Speaking of award winners, A Haunting in Venice marks Michelle Yeoh’s first film since her Oscar win earlier this year. Here, she revels in playing an eccentric character, and Branagh augments her performance with some dizzying camera work, as when rooms appear to rotate around Joyce. The director also allows her to show off her dramatic range. When she and Brangah’s Poirot go toe-to-toe in one scene, Yeoh transforms her character using only her posture and voice. Her spinsterly psychic character takes on a sultry beauty, and a sudden sexual magnetism between her and Poirot emerges. Moments like this testify both to Yoah’s abilities and Branagh’s love of actors. For all the scenic vistas and operatic setpieces in these movies, we get the sense that Branagh sees them foremost as an opportunity to work with great performers. That, as much as any visual delight, makes A Haunting in Venice a pleasure to watch.

A Crucial Misstep

venice 2
Image Credit: 20th Century Studios.

Though Branagh has an eye for talent and an incredible knack for getting the best from his actors, he does make one major casting mistake here. No one can deny Tina Fey’s abilities as a performer or the far-reaching effect her comedy has had over the past 20 years. She can command the small screen in a comedy sketch or a role on 30 Rock tailored to her personality. But for all her gifts, Fey is not an actress, at least not one suited to the big screen. Her casting as a plucky novelist makes sense—Fey is, after all, a plucky writer herself. Though Branagh shoots her in a series of close-ups, Fey never emotes, and the big screen saps her of the personality that buoys her on television. She makes appropriate acting choices but doesn’t have the charisma to register as a presence on screen. It also doesn’t help that she never quite lets go to become a character rather than a version of herself. A more experienced big-screen comedienne—Renée Zellweger, Melissa McCarthy—would have made a better choice here.

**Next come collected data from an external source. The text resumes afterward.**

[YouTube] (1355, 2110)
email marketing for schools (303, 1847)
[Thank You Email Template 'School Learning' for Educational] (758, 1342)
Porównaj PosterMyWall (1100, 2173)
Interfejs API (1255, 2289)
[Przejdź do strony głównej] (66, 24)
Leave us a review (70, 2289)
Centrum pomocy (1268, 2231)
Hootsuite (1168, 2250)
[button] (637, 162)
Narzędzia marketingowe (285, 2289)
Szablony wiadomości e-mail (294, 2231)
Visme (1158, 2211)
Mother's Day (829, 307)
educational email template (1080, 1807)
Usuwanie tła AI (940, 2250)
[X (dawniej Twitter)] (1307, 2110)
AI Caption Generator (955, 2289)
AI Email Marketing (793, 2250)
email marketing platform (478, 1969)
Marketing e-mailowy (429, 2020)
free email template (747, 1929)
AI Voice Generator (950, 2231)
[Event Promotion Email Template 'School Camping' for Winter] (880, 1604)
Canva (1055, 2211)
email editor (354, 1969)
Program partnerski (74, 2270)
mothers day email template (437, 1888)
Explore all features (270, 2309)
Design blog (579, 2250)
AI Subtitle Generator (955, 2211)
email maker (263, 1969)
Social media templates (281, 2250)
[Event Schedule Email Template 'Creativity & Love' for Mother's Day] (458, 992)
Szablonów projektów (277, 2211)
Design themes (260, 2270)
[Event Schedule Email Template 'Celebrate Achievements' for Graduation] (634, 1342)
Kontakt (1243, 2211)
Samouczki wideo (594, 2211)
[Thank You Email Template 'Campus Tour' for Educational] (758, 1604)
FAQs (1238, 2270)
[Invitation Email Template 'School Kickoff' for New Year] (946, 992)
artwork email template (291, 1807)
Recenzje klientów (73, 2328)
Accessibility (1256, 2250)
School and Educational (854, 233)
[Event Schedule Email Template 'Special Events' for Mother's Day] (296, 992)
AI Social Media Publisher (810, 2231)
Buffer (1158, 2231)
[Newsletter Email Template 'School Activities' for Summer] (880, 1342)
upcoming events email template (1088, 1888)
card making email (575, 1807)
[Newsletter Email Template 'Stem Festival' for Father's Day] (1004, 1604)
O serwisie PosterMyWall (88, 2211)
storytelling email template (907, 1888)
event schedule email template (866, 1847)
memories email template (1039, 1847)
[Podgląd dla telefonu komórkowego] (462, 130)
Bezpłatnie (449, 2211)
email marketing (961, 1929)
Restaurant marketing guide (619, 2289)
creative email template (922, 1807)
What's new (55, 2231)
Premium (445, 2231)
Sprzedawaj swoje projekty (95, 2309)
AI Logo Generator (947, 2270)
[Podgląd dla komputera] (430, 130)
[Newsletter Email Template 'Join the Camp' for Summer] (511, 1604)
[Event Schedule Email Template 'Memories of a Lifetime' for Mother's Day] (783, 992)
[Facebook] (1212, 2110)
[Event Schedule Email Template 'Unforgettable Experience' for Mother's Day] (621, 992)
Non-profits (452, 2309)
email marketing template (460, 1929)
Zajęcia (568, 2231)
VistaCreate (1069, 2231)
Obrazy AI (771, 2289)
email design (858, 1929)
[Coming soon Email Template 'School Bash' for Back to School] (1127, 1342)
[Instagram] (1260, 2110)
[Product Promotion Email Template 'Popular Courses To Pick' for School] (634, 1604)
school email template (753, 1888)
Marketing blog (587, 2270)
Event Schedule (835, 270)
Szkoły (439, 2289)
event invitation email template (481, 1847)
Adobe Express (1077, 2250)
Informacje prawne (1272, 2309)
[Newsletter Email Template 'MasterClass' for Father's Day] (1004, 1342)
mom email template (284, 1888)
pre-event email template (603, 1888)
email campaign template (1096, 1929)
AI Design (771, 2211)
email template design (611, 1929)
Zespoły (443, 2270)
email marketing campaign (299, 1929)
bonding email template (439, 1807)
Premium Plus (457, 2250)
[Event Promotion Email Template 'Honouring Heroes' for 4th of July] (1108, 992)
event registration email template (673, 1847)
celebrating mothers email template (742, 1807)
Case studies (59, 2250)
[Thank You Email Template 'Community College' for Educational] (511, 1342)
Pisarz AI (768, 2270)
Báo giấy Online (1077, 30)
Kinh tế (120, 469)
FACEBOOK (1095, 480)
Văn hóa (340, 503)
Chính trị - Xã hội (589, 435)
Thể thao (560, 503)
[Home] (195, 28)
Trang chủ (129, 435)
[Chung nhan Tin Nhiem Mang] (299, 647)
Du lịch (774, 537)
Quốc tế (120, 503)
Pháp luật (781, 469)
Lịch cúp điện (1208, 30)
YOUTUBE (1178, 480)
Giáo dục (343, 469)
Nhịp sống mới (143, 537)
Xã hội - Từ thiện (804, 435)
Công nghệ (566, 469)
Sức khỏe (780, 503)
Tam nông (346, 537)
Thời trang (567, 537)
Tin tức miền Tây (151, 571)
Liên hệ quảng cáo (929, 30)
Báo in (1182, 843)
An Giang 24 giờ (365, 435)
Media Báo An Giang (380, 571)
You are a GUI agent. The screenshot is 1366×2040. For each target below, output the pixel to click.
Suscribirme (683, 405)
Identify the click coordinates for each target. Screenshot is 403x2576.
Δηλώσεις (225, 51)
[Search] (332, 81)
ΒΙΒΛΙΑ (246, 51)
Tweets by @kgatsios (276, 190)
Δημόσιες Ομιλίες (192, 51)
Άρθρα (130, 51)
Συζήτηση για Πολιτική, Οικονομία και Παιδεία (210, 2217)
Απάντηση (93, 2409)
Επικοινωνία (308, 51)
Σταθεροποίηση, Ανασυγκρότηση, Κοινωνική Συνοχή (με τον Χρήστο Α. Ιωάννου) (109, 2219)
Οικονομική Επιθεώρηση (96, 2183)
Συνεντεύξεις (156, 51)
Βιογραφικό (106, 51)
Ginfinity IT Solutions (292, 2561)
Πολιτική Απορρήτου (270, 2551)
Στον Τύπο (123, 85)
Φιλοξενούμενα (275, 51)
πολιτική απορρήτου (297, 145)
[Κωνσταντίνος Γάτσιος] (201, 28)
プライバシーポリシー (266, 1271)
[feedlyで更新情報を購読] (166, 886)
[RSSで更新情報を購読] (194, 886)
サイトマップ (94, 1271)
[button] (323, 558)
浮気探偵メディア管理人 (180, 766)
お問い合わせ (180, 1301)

Despite her shortcomings, Fey performs passably in the role, and Branagh has the wisdom to split most of the dramatic weight between himself, Reilly, Yeoh, Dornan, and Scamarcio. The director also has fun building atmosphere through his gothic setting, dressing his ornate sets with shadows and pouring water. Branagh evokes the same creepy tone he used in Dead Again and musters some genuine frights from this well-trod tale. Under the lens of cinematographer Haris Zambarloukos, the canals and architecture of Venice have never looked so clean and polished.

A Haunting in Venice may not qualify as great cinema, but it does make great use of cinematic scope and detail. Striking visuals and a few script updates allow the story a revitalized energy that transcends its chamber roots, and an appealing cast, led by Branagh’s stuffy, brooding Frenchman, makes the story captivating in every frame of the film. The success of Barbie and Oppenheimer earlier this year suggests audiences want to return to the cinema for something other than the standard Marvel or actioner formula. Branagh has made a movie for the audience to pass the popcorn and wonder whodunit again.

Rating: 8/10 SPECS

A Haunting in Venice opens in cinemas on September 15.